El yagé se arrima significativamente a la urbe en La sombra de Orión (2021), la última novela de Pablo Montoya, el barranqueño que ganó el Rómulo Gallegos en 2015. Pedro Cadavid, el protagonista, ha querido escribir la cruenta historia de una comuna de Medellín, con la terrible secuela de sentir su cuerpo habitado por todos los muertos y desaparecidos del conflicto. Por consejo de su novia, visita en Karmata Rua a Alberto, un jaibaná embera que le da a beber yagé durante varios días. Pedro ve estimulada su sensibilidad: primero ve la lluvia y el fuego desgranados, como si fueran rosarios de pequeñas cosas muy definidas; luego ve un entramado de formas geométricas que se transforma en picos y fauces, y finalmente siente que se pierde en un nudo de laberintos superpuestos. Pero esa terapia no trae la paz que el escritor procura, y por eso, días después, decide visitar a Gerardo, un taita cofán instalado en Santa Elena, a un paso de Medellín. Pedro apura, con especial unción, un pocillo de yagé tigre, y al rato lo sacude un temblor cuyo clímax es un estallido de colores en la cabeza. El techo de la maloca se abre y deja ver, proyectada en el cielo, una ciudad de colores; después, el vidente se siente ascender hasta ponerse por encima de una imagen urbana que se le revela conocida, pero en algún momento, inopinadamente, siente que algo lo arrebata hacia el suelo, hacia una fosa como las de los muertos de su novela, y de la que, poco después, lo sacará algo así como un gran guerrero fantástico. En la náusea postrera, el personaje siente que expulsa definitivamente todo su malestar: “Entonces, de un lugar que estaba más allá de su estómago, irrumpió la materia en la que había estado sumergido. Salió tan abundante que Pedro tuvo la impresión de que no solo vomitaba aquella fosa llena de cadáveres, sino a Medellín. […] Pedro, finalmente, se vomitó a sí mismo”. Solo entonces, Medellín se le antoja a su cronista una ciudad hermosa.
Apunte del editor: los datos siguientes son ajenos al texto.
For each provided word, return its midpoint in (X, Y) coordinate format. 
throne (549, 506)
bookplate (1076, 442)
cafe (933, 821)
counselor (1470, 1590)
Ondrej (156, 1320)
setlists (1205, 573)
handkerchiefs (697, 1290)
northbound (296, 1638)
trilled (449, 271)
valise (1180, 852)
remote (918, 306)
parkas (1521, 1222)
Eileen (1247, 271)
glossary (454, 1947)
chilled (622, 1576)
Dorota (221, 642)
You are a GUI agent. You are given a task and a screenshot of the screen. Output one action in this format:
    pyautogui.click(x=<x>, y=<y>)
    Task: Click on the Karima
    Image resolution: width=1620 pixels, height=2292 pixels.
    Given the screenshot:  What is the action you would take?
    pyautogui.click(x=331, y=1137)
La literatura, más allá de la sorna, la ilusión o la imaginación puesta por sus autores, da cuenta de un auténtico proceso cultural: la difusión y la transformación de la toma del yagé, servido por manos guahibas, sionas, cofanes, inganas, kamsaes, emberas y —quizá— zambas, y aprovechado por baquianos, naturalistas, peregrinos, pacientes psicoanalíticos, novelistas y poetas. Pareciera que, más allá de los códigos de cada tradición social, la perdurabilidad del rito estuviera garantizada por la insondable e interminable culpa de Occidente.